● STATED EXERCISE 1
Rewrite every line of the entries that follow the text, requests included, and scale each coordinate given in the answers by 1.6, rounding to whole numbers with halves rounded up.

The absence of discontinuities in density, concentration, and heat of transformation is characteristic of second-order phase transitions. However, precisely the same pattern is observed at a critical point on the curve of a first-order phase transition. The similarity turns out to be very profound. In the vicinity of a critical point, the state of a substance may be characterized by a quantity that serves as the order parameter. For example, in the case of the critical point on a vaporization curve, this quantity is the deviation of the density from the mean value. As we move along the critical isochor from the high-temperature region, the vapor is homogeneous, and the density deviation is equal to zero. Below the critical temperature, the substance stratifies into two phases; in each phase, the deviation of the density from the critical value is nonzero. Since the phases differ little from one another in the vicinity of the transition point of a second-order phase transition, the formation of large nuclei of one phase in the other phase, known as fluctuations of concentration, is possible, just as it is in the vicinity of the critical point. Many critical effects in second-order phase transitions are associated with this situation, including the unlimited increase in the magnetic susceptibility of ferromagnets and in the dielectric constant of ferroelectrics (the increase in compressibility in the vicinity of a liquid-vapor critical point is analogous to such increases), an unlimited increase in heat capacity, the anomalous scattering of neutrons in ferromagnets, and the anomalous scattering of electromagnetic waves, for example, of light waves in a liquid or vapor (seeOPALESCENCE, CRITICAL) and of X rays in solids. Dynamic phenomena also change substantially; this is associated with the very slow dissipation of fluctuations. For example, a Rayleigh line is narrowed near a liquid-vapor critical point, and spin diffusion is inhibited in the vicinity of the Curie point of ferromagnets and the Néel point of antiferromagnets (seeSPIN WAVE). The mean size, or correlation radius R, of fluctuations increases as the transition point of a second-order phase transition is approached and becomes infinitely large at the transition point.

● STATED EXERCISE 2
Answer these questions about the passage on phase transitions, marking each answer with the matching letter.
(a) For the critical point on a vaporization curve, what quantity serves as the order parameter?
(b) Below the critical temperature, into how many phases does the substance stratify?
(c) What happens to the correlation radius R of fluctuations at the transition point?

● MATERIAL PROVIDED

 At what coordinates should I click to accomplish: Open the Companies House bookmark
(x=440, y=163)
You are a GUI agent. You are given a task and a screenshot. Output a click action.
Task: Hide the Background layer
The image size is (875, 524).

● FULL OUTPUT 1
 At what coordinates should I click to accomplish: Open the Companies House bookmark
(x=704, y=261)
You are a GUI agent. You are given a task and a screenshot. Output a click action.
Task: Hide the Background layer
The image size is (875, 524).

● FULL OUTPUT 2
(a) The deviation of the density from the mean value.
(b) Two phases.
(c) It becomes infinitely large.